:: DATASET CONTENT

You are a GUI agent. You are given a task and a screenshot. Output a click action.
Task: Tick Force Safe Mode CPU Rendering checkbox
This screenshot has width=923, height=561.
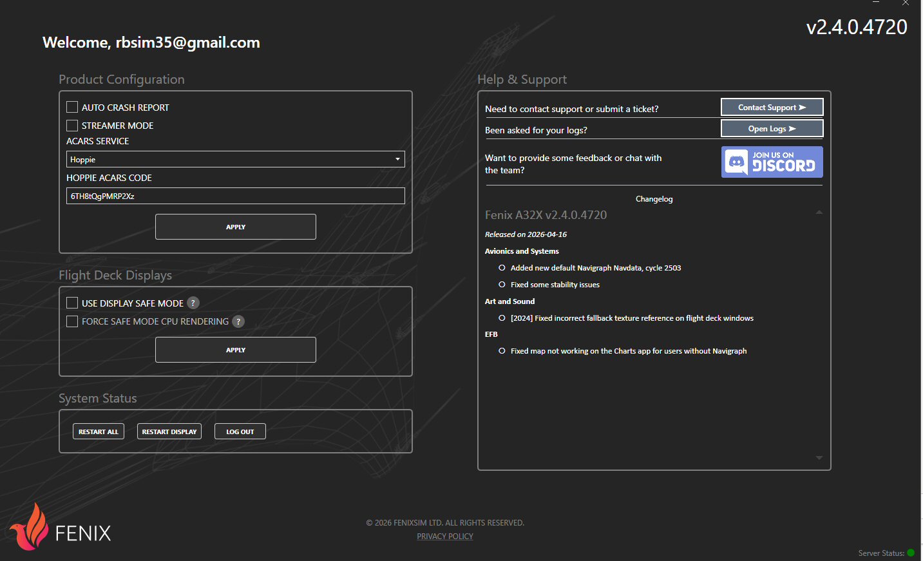[72, 321]
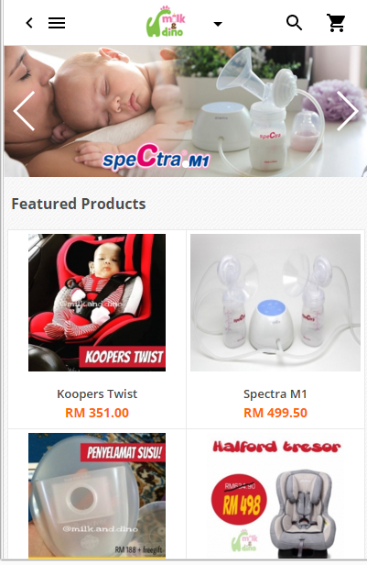
Task: Select the carousel indicator dot
Action: point(185,165)
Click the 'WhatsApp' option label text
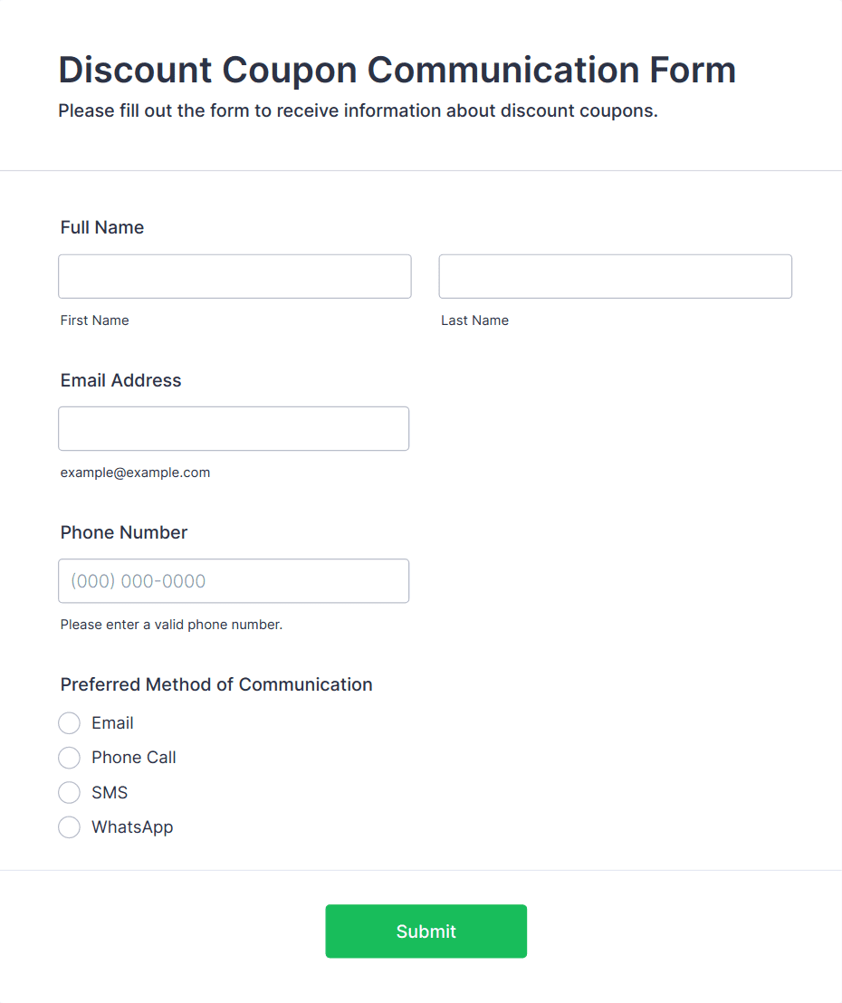This screenshot has width=842, height=1003. click(x=132, y=827)
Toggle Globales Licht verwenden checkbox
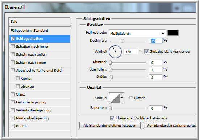This screenshot has height=140, width=199. (x=146, y=52)
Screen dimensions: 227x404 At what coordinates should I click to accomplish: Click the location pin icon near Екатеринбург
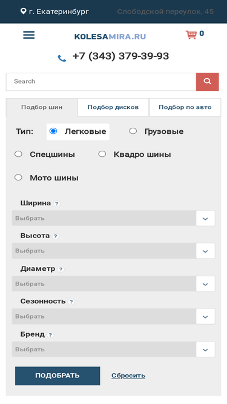(x=24, y=11)
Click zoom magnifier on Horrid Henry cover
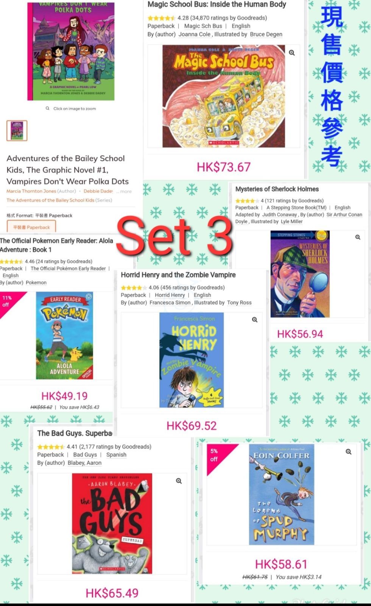The height and width of the screenshot is (606, 371). click(x=255, y=320)
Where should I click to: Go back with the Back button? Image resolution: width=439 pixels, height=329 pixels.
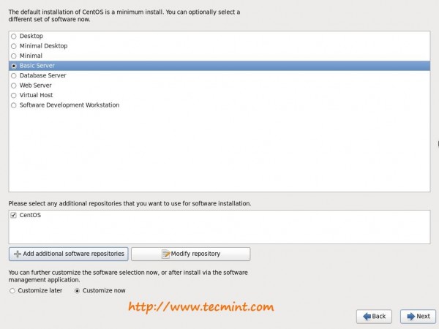(x=374, y=317)
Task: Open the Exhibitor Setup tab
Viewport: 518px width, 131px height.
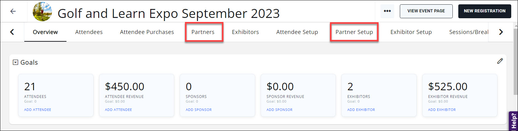Action: click(411, 32)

::::

● AIM OF THE TASK: No pictures go in the copy. Retype exactly the lines from the one with "Task: Open the Exhibitor Setup tab" through the last line of the entries above, both included, and nothing more.

● RESULT FOR THIS TASK:
Task: Open the Exhibitor Setup tab
Viewport: 518px width, 131px height.
Action: click(411, 32)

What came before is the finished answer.